La parola alla Storia: "Dovrebbe essere  una festa patriottica ma sembra un ring"

La parola alla Storia: "Dovrebbe essere una festa patriottica ma sembra un ring"

Marco Cuzzi, docente di Storia contemporanea alla Statale di Milano, ancora l’ennesima festa del 25 aprile fra le polemiche. Né aiuta lo scenario internazionale, i filopalestinesi, il caso Scurati, Salvini. Che ne pensa?

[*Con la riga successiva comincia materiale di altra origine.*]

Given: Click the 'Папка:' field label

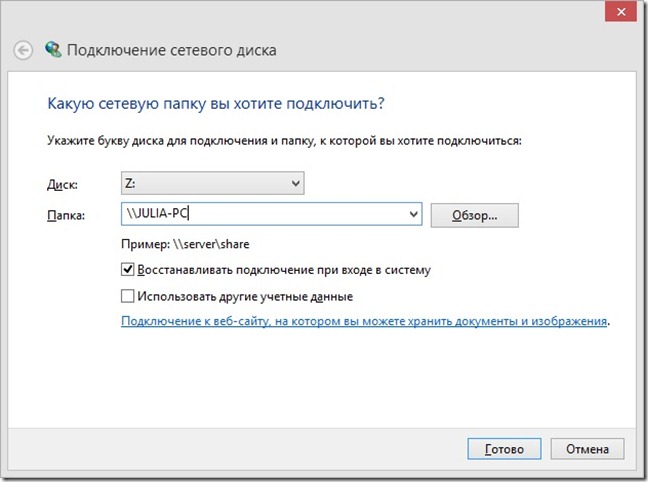Looking at the screenshot, I should [x=63, y=214].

"Sconcertante. Non è, e non sarà la festa patriottica che vorrei, come quella che si svolge a Parigi, il 25 agosto, un tripudio di colori. Un 25 aprile come un tripudio di Tricolori, una festa familiare come il 4 luglio negli Stati Uniti, con fuochi d’artificio. Invece mi pare che il 25 aprile venga interpretato come un sorta di decreto milleproroghe, una discarica di argomenti dove infilare qualsiasi problema, sia di carattere internazionale sia di carattere interno. Così quella che dovrebbe essere una festa patriottica si trasforma in un ring nel quale vengono evocate questioni molto antiche che dovrebbero essere state perlomeno metabolizzate".

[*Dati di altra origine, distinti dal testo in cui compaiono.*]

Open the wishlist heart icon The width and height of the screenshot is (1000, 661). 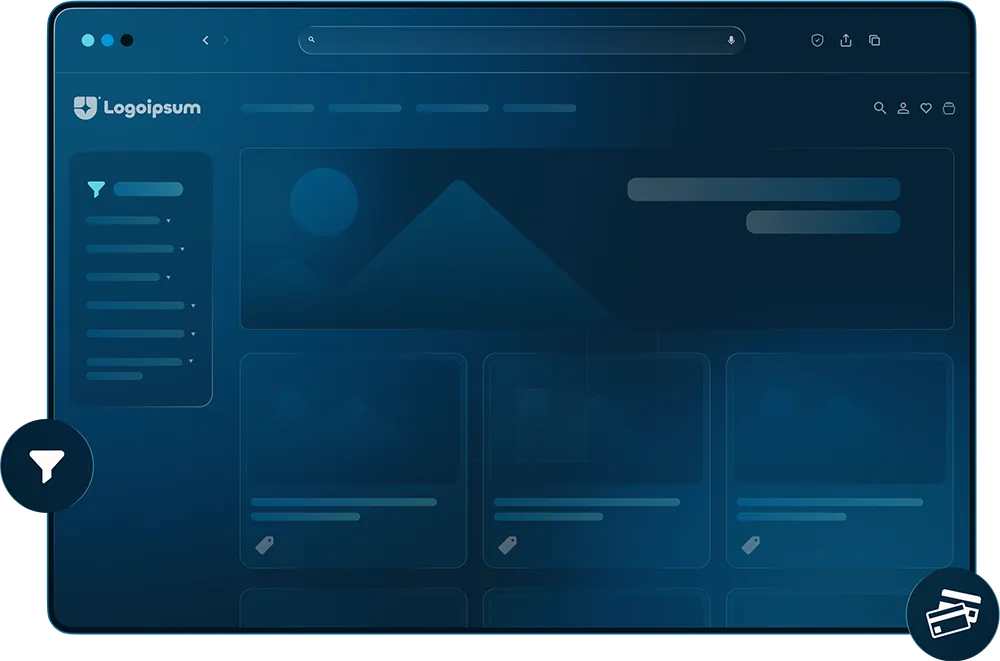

La politica entra a gamba tesa, basta una scintilla...

"Si, la politica di parte. Mentre i valori di fondo devono restare chiari. Altrimenti sfilate e controsfilate rischiano di diventare uno scontro fra fazioni".

Dovremmo ripensare la formula di questa celebrazione?

"Forse. Alle nuove generazioni dobbiamo spiegare che cosa è stato il 25 aprile dicendo che la festa rappresenta la Liberazione del nostro Paese dall’oppressione straniera, da una dittatura. Dobbiamo ricordare a tutti che si è trattato di un’epopea nella quale gli italiani di tutte le correnti politiche - e non solo quelli legati alla sinistra - si sono battuti per un ideale, il tricolore. Le lettere dei condannati a morte si concludono tutte con “Viva l’Italia“. Non è una festa di partito; ricordare che un’intera generazione di loro coetanei partiti da idee diverse hanno trovato un punto di caduta comune, che era la liberazione del Paese e l’instaurazione di una democrazia. Non è stata una rivoluzione, non è stato una sorta di cammino verso un destino radioso, ma una lotta, quanto fu quella per il Risorgimento, per migliorare l’Italia, renderla libera e indipendente. Trovo che sia sufficiente. I vinti? Li abbiamo ampiamente riconosciuti nella loro dimensione umana. Va bene ricordare che ci sono state vittime dall’altra parte, ma hanno perso la guerra. Pretendere che si metta sullo stesso piano il vincitore e il vinto non è possibile. Non sono giuste le guerre, talvolta sono necessarie, come è stata la guerra di Liberazione, per questo trovo stonati certi slogan. Mi stupisce poi che si debba parlare di pace assoluta e senza condizioni. Trovo bellissima l’idea di un mondo senza guerre, ma per ora non esiste".

E la questione di Gaza?

"Mi domando perché prenderssela con la Brigata Ebraica che è una parte importante della nostra storia. A prescindere dalle opinioni che si hanno su Israele (e sul Governo Netanyahu) e sui palestinesi mescolare tutto in una giornata così è sbagliato".

C’è ancora, 79 anni dopo, una distanza marcata tra i partiti.

E la difficoltà da parte di alcuni esponenti di Governo a dichiararsi antifascisti...

"Il percorso verso una destra conservatrice è lungo, serve una maggiore consapevolezza del ruolo istituzionale. Anche la premier, talvolta, adotta un lessico da “Masaniello dell’opposizione“. Penso che bisognerebbe dare a questa destra il tempo di maturare. Più la si incalza e più si avrà l’effetto di cementare ulteriormente questa loro identità non antifascista".

L’anno prossimo saranno 80 dalla Liberazione, cosa possiamo augurarci?

"Stante questo Governo, che la premier Meloni faccia dichiarazioni chiare perché si esca da ogni equivoco. Nel frattempo mi auguro che questa destra compia i passi giusti per crescere. Fratelli d’Italia, adesso che ha più risorse, dovrebbe cominciare ad investire maggiormente sulla formazione dei propri dirigenti e nell’individuare un pantheon di pensatori di idee ricchissimo, rifacendosi alla destra europea che vanta nomi di tutto rilievo, senza dover finire sempre fra le braccia del maestro di Predappio".